SELECTED EXTRACT:
>>>>>

These findings highlight that among the three sustainable energy generation methods analyzed, wind energy demonstrates the highest consistency.
# Pro
smoothed_values_wind = df['generation wind onshore'].rolling(365, min_periods=1, center=True).mean()
smoothed_values_solar = df['generation solar'].rolling(365, min_periods=1, center=True).mean()
smoothed_values_hydro = df['generation hydro water reservoir'].rolling(365, min_periods=1, center=True).mean()
fig = go.Figure()
fig.add_trace(go.Scatter(x=df['time'], y=smoothed_values_solar, name='Solar', mode='lines', stackgroup='one', line=dict(color='orange')))
fig.add_trace(go.Scatter(x=df['time'], y=smoothed_values_hydro, name='Hydro', mode='lines', stackgroup='one', line=dict(color='pink')))
fig.add_trace(go.Scatter(x=df['time'], y=smoothed_values_wind, name='Wind', mode='lines', stackgroup='one', line=dict(color='blue')))
fig.update_layout(title='Energy contribution of wind, hydro and solar', hovermode=False, xaxis=go.layout.XAxis(title='Date'), yaxis=go.layout.YAxis(title='Energy generated (MW)'))
fig.show()
In the previous graph (Distribution of wind and solar energy scaled to the same average), wind energy demonstrated the highest level of consistency compared to hydro and solar energy. In the stacked area chart above, the cumulative energy contribution of the three energy sources is visualized. The x-axis represents the dates with a two-month interval, while the y-axis displays the generated energy contribution in Mega-watts. The area representing wind energy is notably the largest, indicating that wind energy is the most significant contributor to sustainable energy production.
# Pro
fig = go.Figure()
# Scatter plot for solar energy
fig.add_trace(go.Scatter(
x=df['forecast solar day ahead'],
y=df['generation solar'],
mode='markers',
name='Solar Energy',
marker=dict(color='orange')
))
fig.add_trace(go.Scatter(
x=df['forecast wind onshore day ahead'],
y=df['generation wind onshore'],
mode='markers',
visible=False,
name='Wind Energy',
marker=dict(color='blue')
))
fig.update_layout(xaxis=go.layout.XAxis(title='Forecast energy day ahead (MW)'), yaxis=go.layout.YAxis(title='Energy generated (MW)'),
updatemenus=[
dict(
active=0,
buttons=list([
dict(label="Solar",
method="update",
args=[{"visible": [True, False]},
{"title": "Yahoo"}]),
dict(label="Wind",
method="update",
args=[{"visible": [False, True]},
{"title": ""}]),
dict(label="Both",
method="update",
args=[{"visible": [True, True]},
{"title": "Both"}]),
]),
)
])
fig.show()
The three energy sources mentioned earlier are weather-dependent. The dataset includes predictions of the amount of energy generated from wind and solar sources one day in advance. A scatter plot has been created to depict the correlation between the predicted and actual energy values. The x-axis represents the forecasted energy, while the y-axis represents the actual generated energy, both measured in Mega-watts. By utilizing the dropdown menu, one can view charts specifically for solar energy, wind energy, or a combination of both.

<<<<<

REQUIRED TASK: Decide whether each statement below agrees with the energy-generation excerpt, and answer yes or no, quoting the deciding words from it. (a) The x-axis of the stacked area chart shows dates at two-month intervals. (b) The dataset holds day-ahead predictions for hydro energy. (c) Solar energy has the largest area in the stacked area chart.

SOURCE MATERIAL:
>>>>>

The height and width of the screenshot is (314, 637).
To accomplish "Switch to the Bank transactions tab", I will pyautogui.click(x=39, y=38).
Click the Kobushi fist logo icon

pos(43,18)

<<<<<

COMPLETE ANSWER:
(a) Yes: "The x-axis represents the dates with a two-month interval"
(b) No: "The dataset includes predictions of the amount of energy generated from wind and solar sources one day in advance."
(c) No: "The area representing wind energy is notably the largest"